Task goal: Starting at the line that contains "Given: Click the BLACK DESERT logo text" and ending at the final line of the entries below, write out each line exactly as it appears, but omit the pictures.

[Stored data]

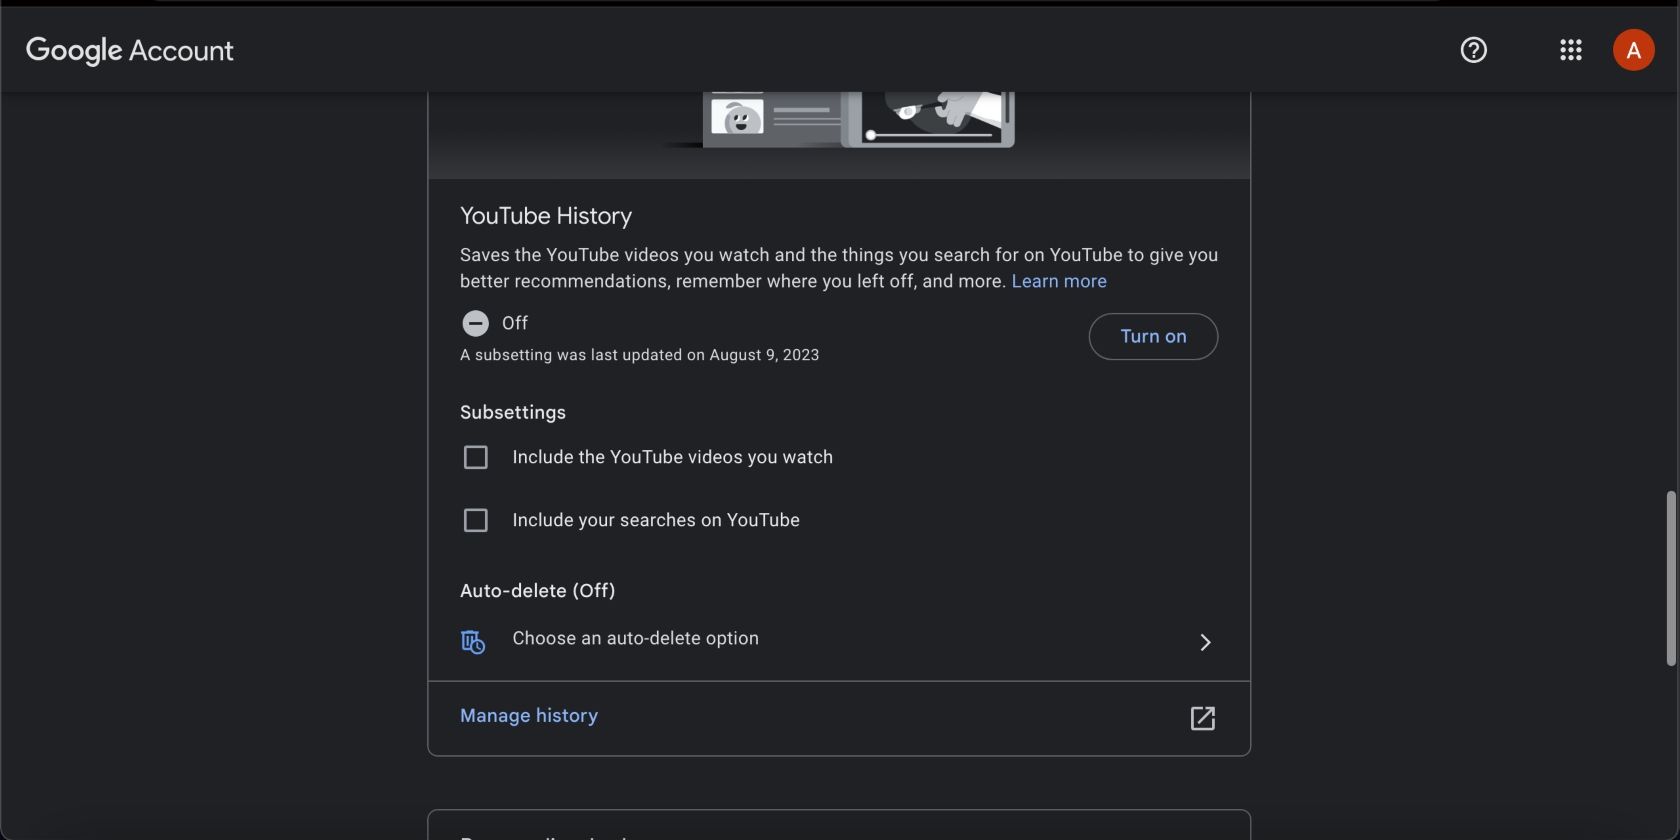Click the chevron next to auto-delete option
The width and height of the screenshot is (1680, 840).
pyautogui.click(x=1205, y=642)
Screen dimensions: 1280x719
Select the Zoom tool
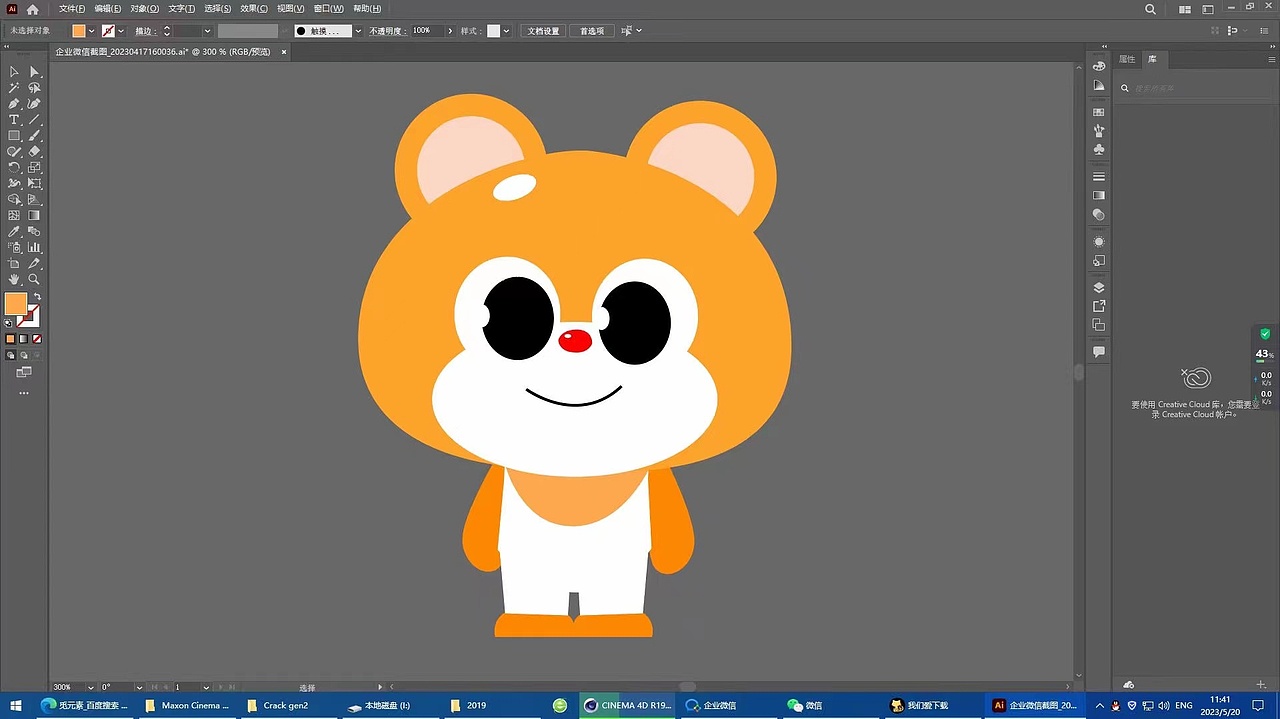coord(33,279)
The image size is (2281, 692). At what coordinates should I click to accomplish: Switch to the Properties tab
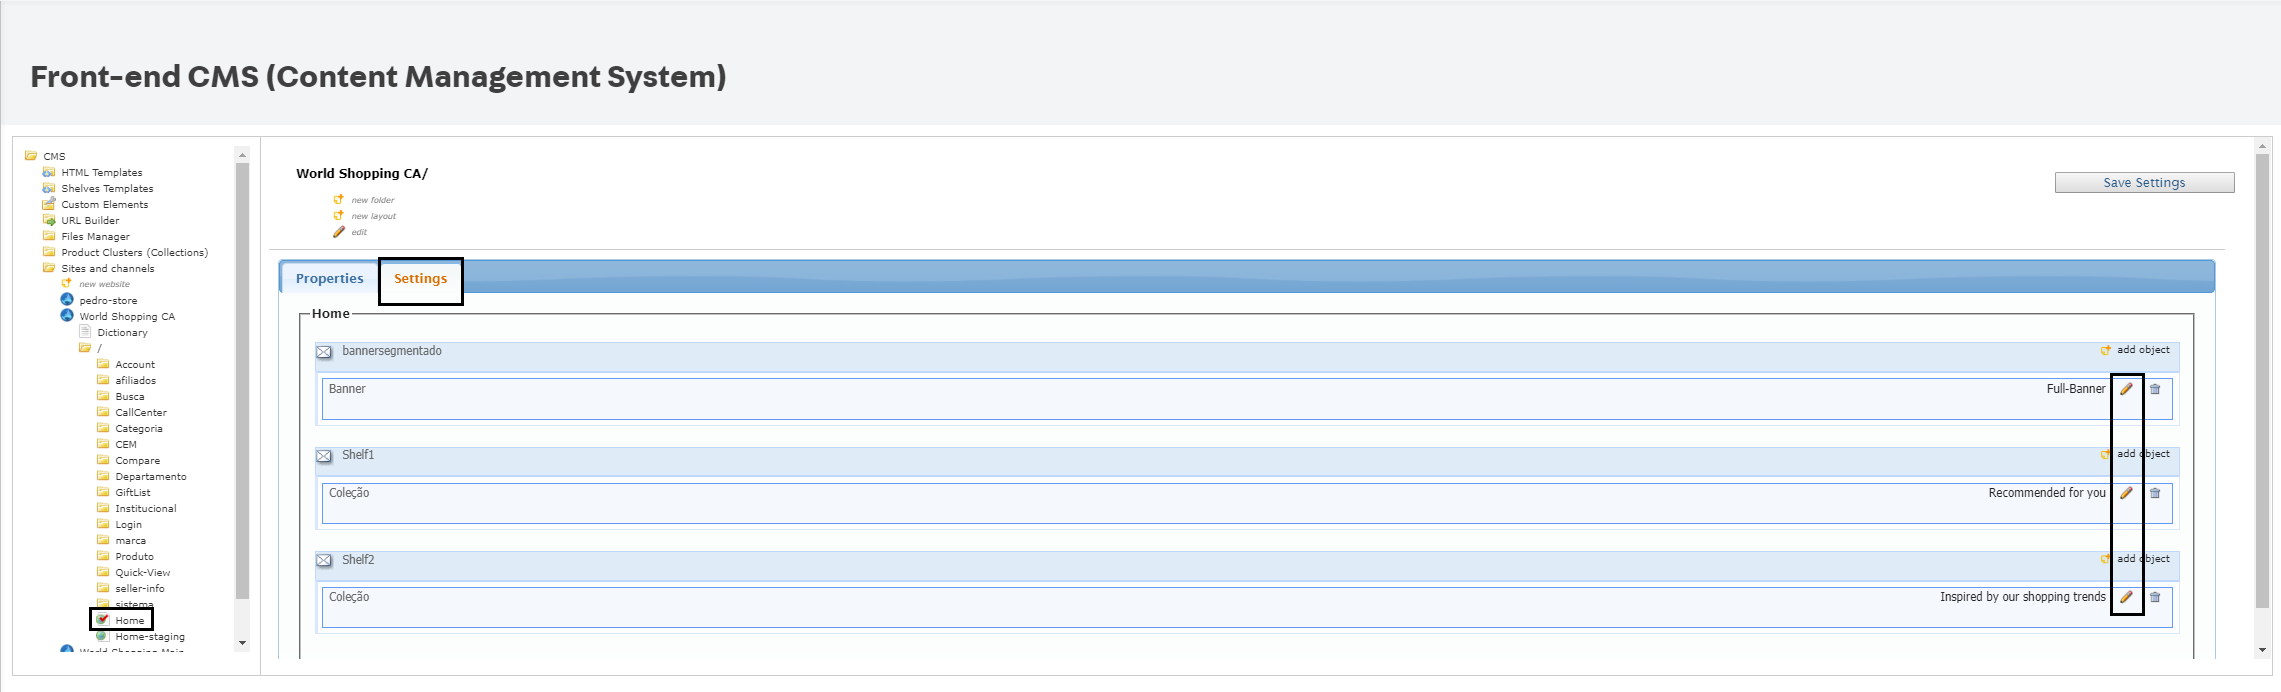329,279
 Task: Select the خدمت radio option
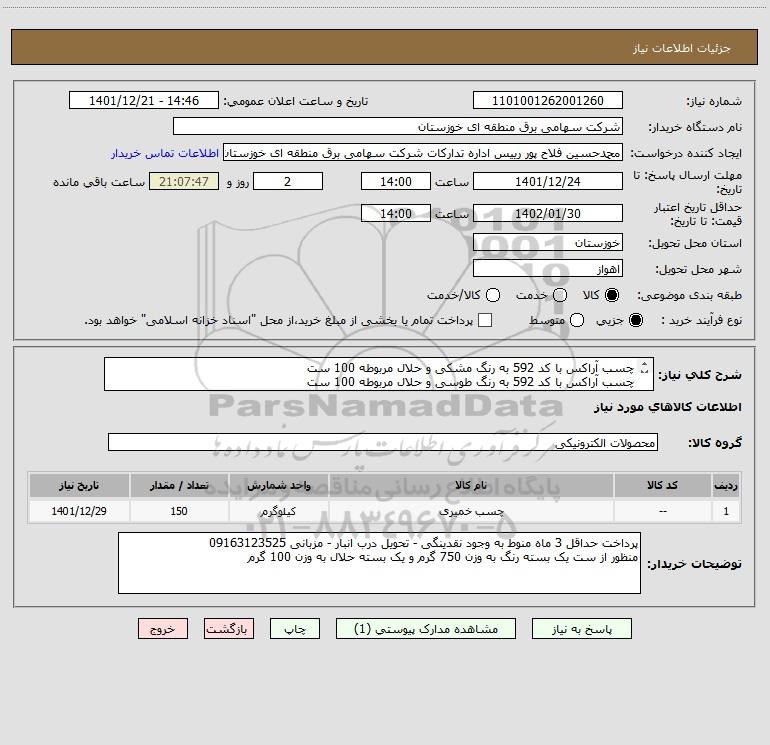pos(560,296)
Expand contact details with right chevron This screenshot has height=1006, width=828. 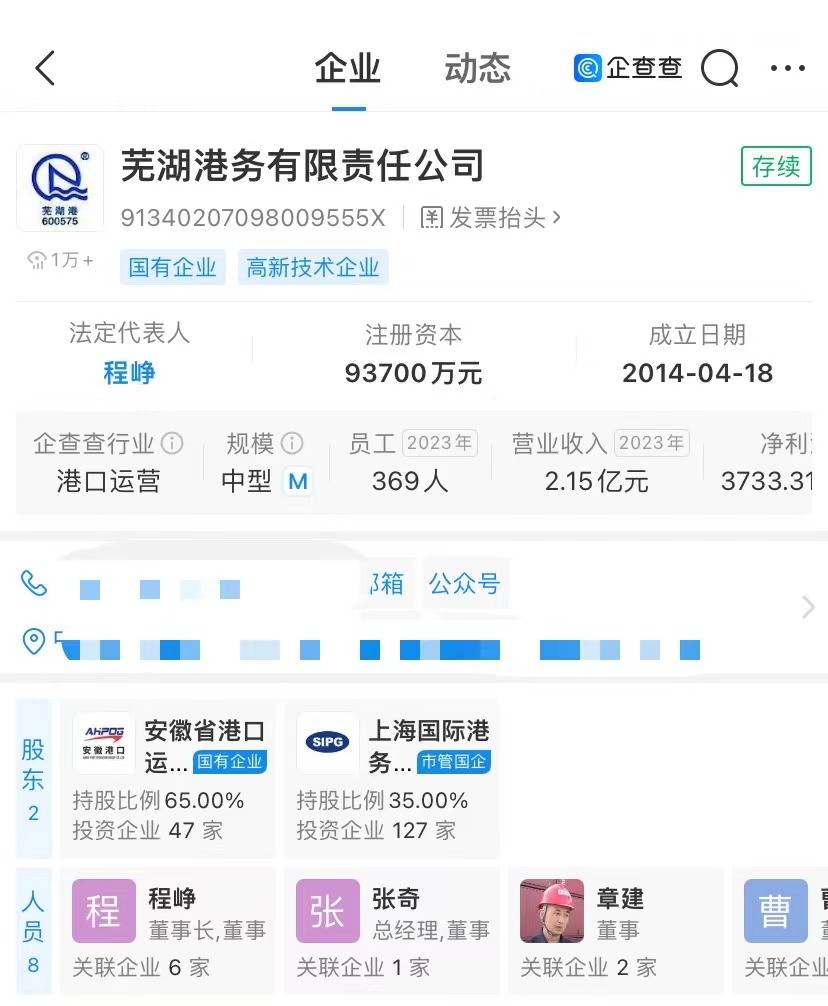[x=808, y=607]
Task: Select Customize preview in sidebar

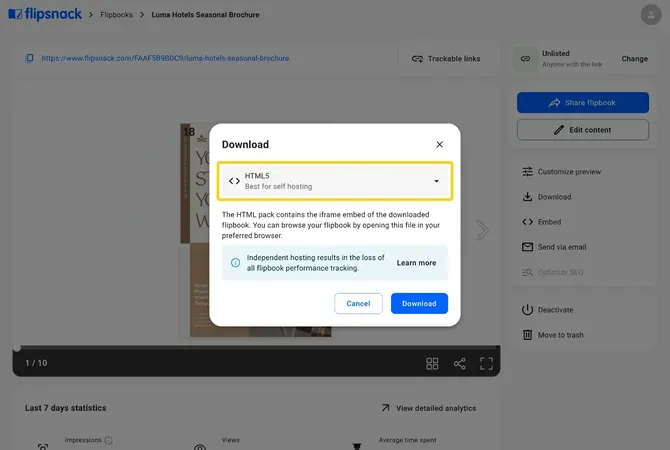Action: click(561, 172)
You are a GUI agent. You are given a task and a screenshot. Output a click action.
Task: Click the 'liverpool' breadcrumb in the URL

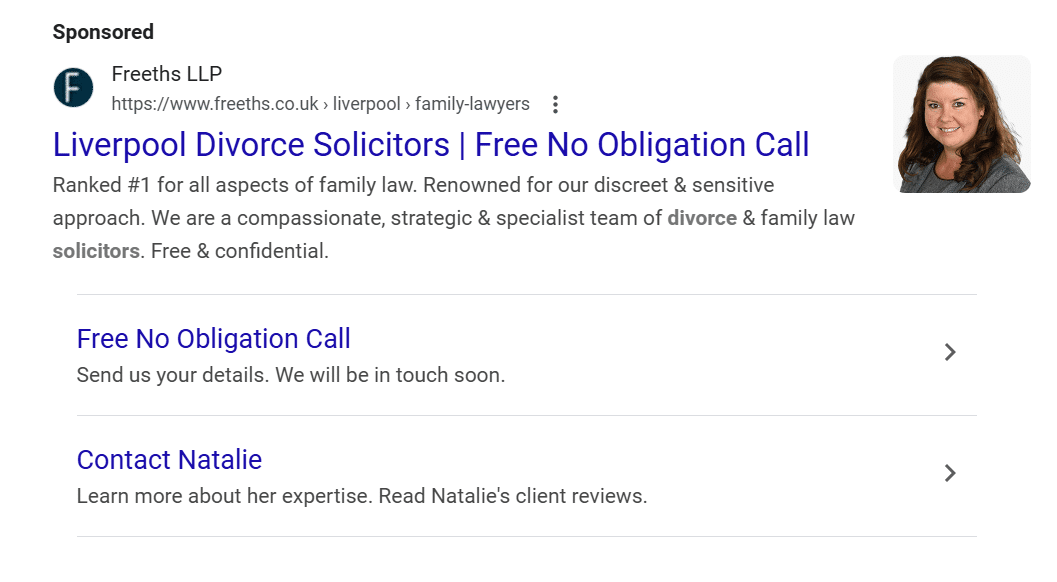(x=366, y=104)
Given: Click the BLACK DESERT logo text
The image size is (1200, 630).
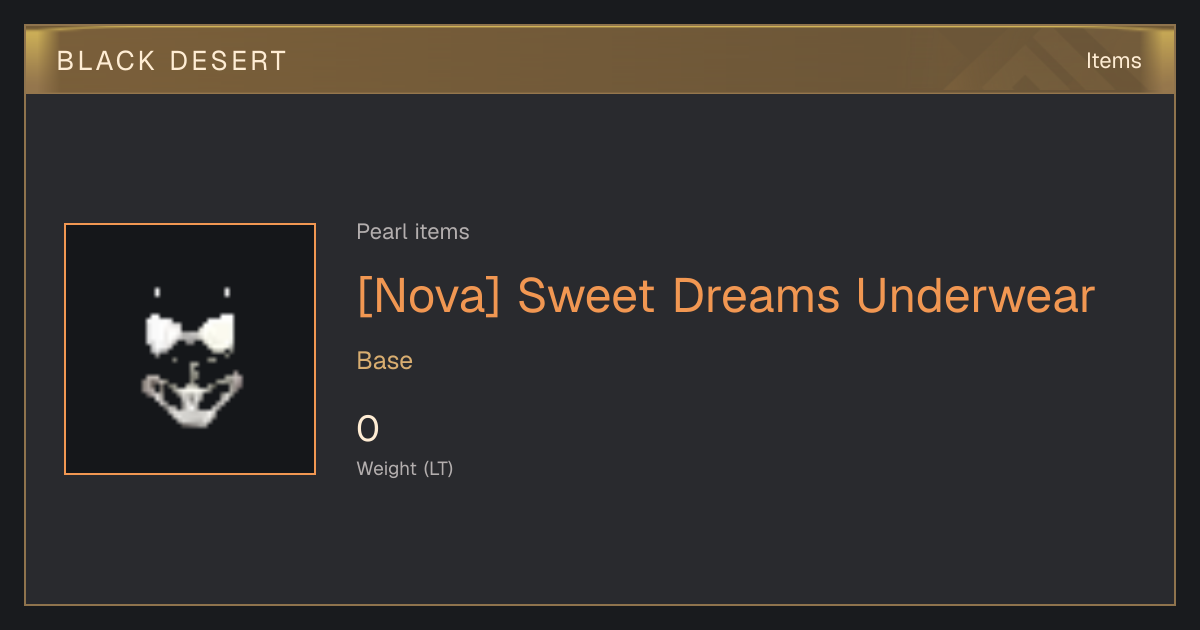Looking at the screenshot, I should [x=172, y=61].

Exercise output:
Given: Click the BLACK DESERT logo text
The image size is (1200, 630).
Looking at the screenshot, I should [x=172, y=61].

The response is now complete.